Gründung und Vorgeschichte
Bis zum Jahre 1820 stellten die Kavallerie-Regimenter die berittenen Ordonnanzen für den König sowie den königlichen Prinzen, die Generäle und die Kommando-Behörden.
Am 12. Februar 1820 wurde durch Allerhöchste Kabinetts-Order (A.K.O.) die Bildung einer „Armee-Gendarmerie“ befohlen. Diese Armee-Gendarmerie bestand aus 150 Kavalleristen. Jedes Provinzial-Armeekorps erhielt einen Unteroffizier und 13 Mann, das Garde- und Grenadier-Korps aber einen Unteroffizier und 14 Mann. Diese bildeten das Armee-Gendarmerie-Kommando bzw. Garde-Armee-Gendarmerie-Kommando. Jeder Kommandierende General erhielt einen Unteroffizier und drei Mann, jeder Divisionsgeneral zwei und jeder Brigadegeneral einen Mann. Aus den Armee-Gendarmen entstanden die späteren Stabsordonnanzen.
Die übriggebliebenen 23 Stellen (ein Wachtmeister, zwei Unteroffiziere und 20 Mann) wurden unter das Kommando eines Offiziers zur Verfügung „Seiner Majestät des Königs“ gestellt. Zuerst waren es erfahrene Männer der Land-Gendarmerie, später Leute der aktiven Kavallerie. Je zwei Armee-Gendarmen mussten der französischen, russischen, polnischen und je einer der holländischen und der wendischen Sprache mächtig sein. Wirtschaftlich war die Mannschaft dem Regiment der Gardes du Corps zugeteilt und wurde als „Garde-Reserve-Armee-Gendarmerie-Kommando“ bezeichnet. Hieraus entstand die Leib-Gendarmerie.
Aufgaben
Seine Aufgaben waren: Ordonnanzdienst, wie das Überbringen von Briefen und Befehlen aus dem königlichen Kabinett, das Mitführen und Bereithalten wichtiger Unterlagen sowie die Begleitung Ihrer Majestät bei Staatsbesuchen, Manövern und Reisen. Wenn fremde Herrscher am Hofe weilten, versahen sie auch dort den Ordonnanzdienst. Polizeiliche Aufgaben oder Personenschutz im heutigen Verständnis gehörten nicht zu ihren Aufgaben.

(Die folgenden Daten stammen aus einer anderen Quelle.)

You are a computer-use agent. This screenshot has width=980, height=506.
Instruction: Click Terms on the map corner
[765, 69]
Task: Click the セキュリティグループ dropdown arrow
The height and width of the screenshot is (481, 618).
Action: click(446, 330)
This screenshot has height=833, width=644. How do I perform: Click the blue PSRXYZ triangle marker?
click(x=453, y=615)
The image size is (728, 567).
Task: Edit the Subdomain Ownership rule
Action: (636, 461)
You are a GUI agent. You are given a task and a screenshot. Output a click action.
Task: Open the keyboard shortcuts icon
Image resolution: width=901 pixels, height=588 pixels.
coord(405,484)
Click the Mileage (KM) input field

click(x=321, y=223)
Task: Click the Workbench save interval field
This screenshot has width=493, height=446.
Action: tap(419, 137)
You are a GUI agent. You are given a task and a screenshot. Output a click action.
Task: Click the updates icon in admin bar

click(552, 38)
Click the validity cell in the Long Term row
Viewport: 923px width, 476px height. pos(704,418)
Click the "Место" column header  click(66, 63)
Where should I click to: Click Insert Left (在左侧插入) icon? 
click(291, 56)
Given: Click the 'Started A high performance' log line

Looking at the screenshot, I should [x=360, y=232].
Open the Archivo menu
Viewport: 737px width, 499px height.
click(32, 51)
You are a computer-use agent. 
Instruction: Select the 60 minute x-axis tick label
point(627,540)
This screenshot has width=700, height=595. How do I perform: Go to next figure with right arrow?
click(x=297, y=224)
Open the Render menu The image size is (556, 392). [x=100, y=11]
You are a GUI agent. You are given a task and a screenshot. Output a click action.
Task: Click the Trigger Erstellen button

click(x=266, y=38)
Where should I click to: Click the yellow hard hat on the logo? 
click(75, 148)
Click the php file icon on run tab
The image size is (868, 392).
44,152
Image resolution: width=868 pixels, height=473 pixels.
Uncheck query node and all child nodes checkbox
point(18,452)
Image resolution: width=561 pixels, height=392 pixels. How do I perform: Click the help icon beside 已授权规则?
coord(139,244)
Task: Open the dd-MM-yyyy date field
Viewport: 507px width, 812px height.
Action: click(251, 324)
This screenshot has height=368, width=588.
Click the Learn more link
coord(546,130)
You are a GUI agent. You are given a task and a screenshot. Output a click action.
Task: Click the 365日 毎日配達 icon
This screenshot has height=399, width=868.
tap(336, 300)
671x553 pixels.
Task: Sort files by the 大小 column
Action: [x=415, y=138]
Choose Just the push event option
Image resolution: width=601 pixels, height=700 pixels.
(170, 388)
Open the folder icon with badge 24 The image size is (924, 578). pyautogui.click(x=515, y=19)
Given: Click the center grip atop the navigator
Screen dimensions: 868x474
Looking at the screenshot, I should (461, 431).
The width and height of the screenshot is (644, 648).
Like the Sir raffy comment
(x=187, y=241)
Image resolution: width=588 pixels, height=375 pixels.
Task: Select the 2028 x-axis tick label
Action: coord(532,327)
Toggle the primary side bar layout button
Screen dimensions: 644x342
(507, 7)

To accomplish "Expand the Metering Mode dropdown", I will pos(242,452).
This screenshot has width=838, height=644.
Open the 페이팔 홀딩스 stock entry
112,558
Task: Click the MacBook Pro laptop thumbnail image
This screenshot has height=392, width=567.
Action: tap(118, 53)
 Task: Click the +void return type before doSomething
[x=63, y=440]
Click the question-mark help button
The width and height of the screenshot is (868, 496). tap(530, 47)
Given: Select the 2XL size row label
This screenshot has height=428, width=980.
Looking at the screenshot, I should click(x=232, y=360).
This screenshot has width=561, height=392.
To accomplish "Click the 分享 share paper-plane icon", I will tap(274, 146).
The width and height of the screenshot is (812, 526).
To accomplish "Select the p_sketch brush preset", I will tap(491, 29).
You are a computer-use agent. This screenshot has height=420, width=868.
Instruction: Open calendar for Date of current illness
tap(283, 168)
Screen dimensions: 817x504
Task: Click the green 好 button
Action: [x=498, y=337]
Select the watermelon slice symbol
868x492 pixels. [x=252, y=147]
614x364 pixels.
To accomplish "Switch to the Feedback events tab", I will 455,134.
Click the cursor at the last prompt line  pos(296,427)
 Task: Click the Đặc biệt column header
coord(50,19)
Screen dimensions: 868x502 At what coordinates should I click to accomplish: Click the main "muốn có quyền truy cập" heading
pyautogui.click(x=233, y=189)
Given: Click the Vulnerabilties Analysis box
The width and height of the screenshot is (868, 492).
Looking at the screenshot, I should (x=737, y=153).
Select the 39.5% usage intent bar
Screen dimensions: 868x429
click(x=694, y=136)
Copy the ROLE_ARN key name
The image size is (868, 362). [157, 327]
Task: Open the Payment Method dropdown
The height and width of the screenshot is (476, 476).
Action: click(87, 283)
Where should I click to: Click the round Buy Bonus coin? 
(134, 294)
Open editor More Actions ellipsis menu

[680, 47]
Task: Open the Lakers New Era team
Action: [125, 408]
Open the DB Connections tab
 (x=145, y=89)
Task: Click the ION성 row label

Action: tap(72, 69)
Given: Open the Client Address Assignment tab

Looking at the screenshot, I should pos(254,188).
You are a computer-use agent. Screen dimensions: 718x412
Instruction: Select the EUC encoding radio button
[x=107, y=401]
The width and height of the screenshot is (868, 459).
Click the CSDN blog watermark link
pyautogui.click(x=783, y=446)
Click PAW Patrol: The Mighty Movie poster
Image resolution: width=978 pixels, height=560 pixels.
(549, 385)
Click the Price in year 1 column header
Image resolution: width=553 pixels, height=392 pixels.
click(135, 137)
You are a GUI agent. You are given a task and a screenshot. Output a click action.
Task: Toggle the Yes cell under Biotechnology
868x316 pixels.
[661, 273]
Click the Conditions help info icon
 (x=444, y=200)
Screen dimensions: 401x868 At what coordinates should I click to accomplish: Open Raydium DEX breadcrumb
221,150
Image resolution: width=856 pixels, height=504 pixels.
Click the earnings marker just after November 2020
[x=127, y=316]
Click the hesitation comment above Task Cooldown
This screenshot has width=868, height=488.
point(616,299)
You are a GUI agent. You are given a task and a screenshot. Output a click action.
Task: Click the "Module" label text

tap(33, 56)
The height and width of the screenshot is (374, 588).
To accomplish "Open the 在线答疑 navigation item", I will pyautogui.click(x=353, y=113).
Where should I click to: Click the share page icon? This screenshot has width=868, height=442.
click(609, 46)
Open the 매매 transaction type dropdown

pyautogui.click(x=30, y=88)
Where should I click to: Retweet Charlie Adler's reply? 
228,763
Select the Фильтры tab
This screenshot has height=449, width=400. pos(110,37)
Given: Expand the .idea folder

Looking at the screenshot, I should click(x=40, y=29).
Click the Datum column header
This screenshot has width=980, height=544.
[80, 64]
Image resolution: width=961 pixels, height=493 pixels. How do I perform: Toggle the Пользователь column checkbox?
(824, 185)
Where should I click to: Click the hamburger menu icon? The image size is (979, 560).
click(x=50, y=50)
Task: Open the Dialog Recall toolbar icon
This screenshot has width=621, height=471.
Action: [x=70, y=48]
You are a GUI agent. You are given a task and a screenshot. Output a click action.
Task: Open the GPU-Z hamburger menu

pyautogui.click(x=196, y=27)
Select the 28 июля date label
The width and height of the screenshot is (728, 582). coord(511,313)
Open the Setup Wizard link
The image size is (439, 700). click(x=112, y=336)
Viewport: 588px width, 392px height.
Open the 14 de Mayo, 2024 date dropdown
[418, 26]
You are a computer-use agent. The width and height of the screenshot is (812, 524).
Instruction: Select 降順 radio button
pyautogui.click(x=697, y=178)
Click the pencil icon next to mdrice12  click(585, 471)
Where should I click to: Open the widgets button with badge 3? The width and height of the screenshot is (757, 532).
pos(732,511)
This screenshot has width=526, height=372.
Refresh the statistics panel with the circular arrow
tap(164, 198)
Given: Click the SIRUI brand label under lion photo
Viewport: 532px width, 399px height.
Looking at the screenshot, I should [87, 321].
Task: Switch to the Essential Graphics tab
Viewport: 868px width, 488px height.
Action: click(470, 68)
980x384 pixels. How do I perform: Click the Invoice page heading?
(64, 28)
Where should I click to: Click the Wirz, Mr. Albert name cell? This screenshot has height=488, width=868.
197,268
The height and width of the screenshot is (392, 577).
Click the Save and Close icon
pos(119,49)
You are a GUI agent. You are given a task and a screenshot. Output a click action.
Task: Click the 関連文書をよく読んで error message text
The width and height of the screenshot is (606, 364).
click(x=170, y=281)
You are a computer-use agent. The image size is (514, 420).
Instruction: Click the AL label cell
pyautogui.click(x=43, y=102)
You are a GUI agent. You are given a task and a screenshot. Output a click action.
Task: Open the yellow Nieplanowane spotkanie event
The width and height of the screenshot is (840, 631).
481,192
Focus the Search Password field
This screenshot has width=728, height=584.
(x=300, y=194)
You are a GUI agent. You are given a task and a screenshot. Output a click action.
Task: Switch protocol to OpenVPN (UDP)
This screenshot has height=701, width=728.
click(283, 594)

Des Weiteren gehörte die Teilnahme der Leibgendarmerie an allen Paraden des Gardekorps und an den Kaisermanövern zu ihren Aufgaben. Dabei wurden die Standarten des Kaisers und der Kaiserin mitgeführt. Bei den alljährlich stattfindenden Kaisermanövern blies ein Trompeter der Leibgendarmerie bei Übungsende das Signal: „Das Ganze Halt!“.
Geschichte
Mit Kriegsministeriellen Verfügungen vom 18. Mai 1820 und 2. Februar 1823 wurde allen Armee-Gendarmen der Rang eines Unteroffiziers verliehen. 1835 erhält das Kommando außer dem Führer noch einen Kommandeur in der Person eines der diensttuenden Flügeladjutanten S.M. des Königs. Erster Kommandeur war der Flügeladjutant Major von Thümen.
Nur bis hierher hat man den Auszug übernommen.